ABSTRACT

Let us talk a little more about the ‘altruism’ which often appears in the essays of the sociobiologists. Starting from the principle according to which each individual is selfishly driven by its ‘self-reproductive interest’, how can one explain altruistic behaviour? As in the case of controlled aggression sociobiologists explain this behaviour through the notion of ‘well-understood selfishness’ (WUS). The presence of WUS behaviour must obviously also be explained as resulting not from ‘choice’ but from the natural selection process. These altruistic actions appear when an individual’s ‘reproductive interest’ leads him to encourage the reproductive interest of others similar to himself. This way, he will in fact

contribute to the transmission of his own genes (in the specific proportions found in Mendelian theory). Using the WUS principle, sociobiologists explain, for instance, why some species produce sterile individuals (hymenoptera, white ants). This phenomenon occurs because, with hymenoptera, females are ‘diploids’, that is to say they have a father and a mother whereas males are ‘haploids’ (only have a mother). Two females coming from the fertilization of the queen by the same male are genetically closer to each other than they would be to their own daughter. Quite so, since two females who have the same father have 50 per cent of the same genes, because the father, a haploid, transmits exactly the same genes to his daughters, to which one adds 25 per cent of the same genes from the diploid mother. On the other hand, mother and daughter will share only 50 per cent of the same genes. Hence the ‘reproductive interest’ that some females have in not reproducing and helping other females to reproduce instead. This hypothesis allows us to understand why, for instance, there are no male ‘workers’ within hymenoptera.
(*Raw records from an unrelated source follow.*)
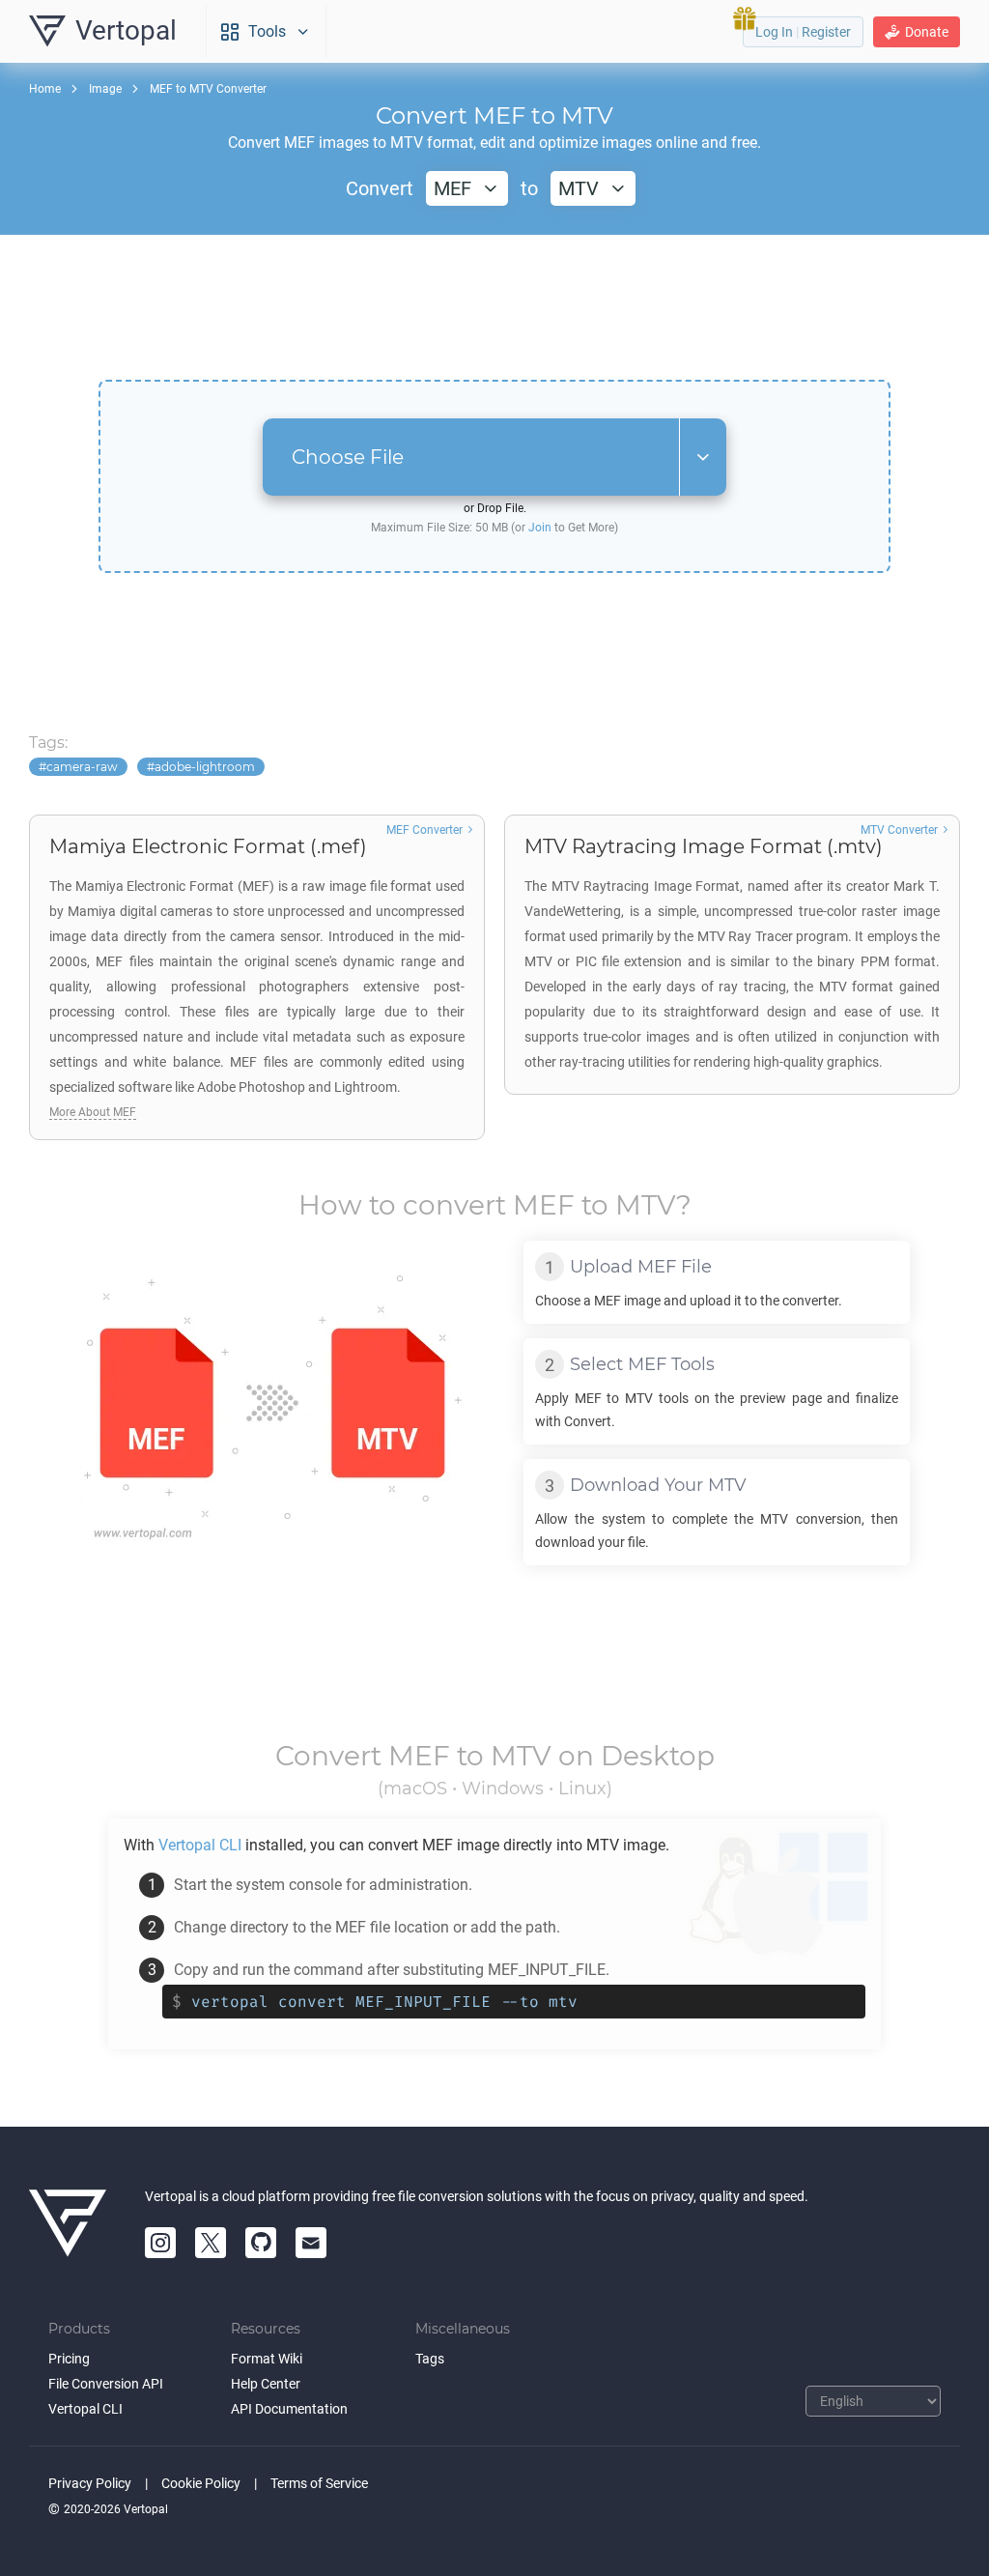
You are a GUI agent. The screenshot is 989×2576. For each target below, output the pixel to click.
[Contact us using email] (311, 2242)
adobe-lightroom (205, 766)
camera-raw (82, 766)
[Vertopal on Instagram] (160, 2242)
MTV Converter (899, 830)
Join (539, 527)
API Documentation (289, 2409)
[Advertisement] (494, 307)
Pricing (69, 2358)
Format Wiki (266, 2358)
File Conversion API (105, 2383)
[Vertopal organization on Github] (260, 2242)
Indeed, a male is no closer to his siblings than to his female offspring (he cannot have sons). These examples illustrate the part played by ‘parental selection’ in the observation of the phenomenon of altruism. In other cases, sociobiologists explain altruism by the development of mechanisms of ‘parental manipulation’, understood as the result not of a deliberate choice but of a re-affirmation by the process of natural selection. These mechanisms make the parents force one of their children to serve the other. In other cases still, sociobiologists explain altruism by the principle of reciprocity.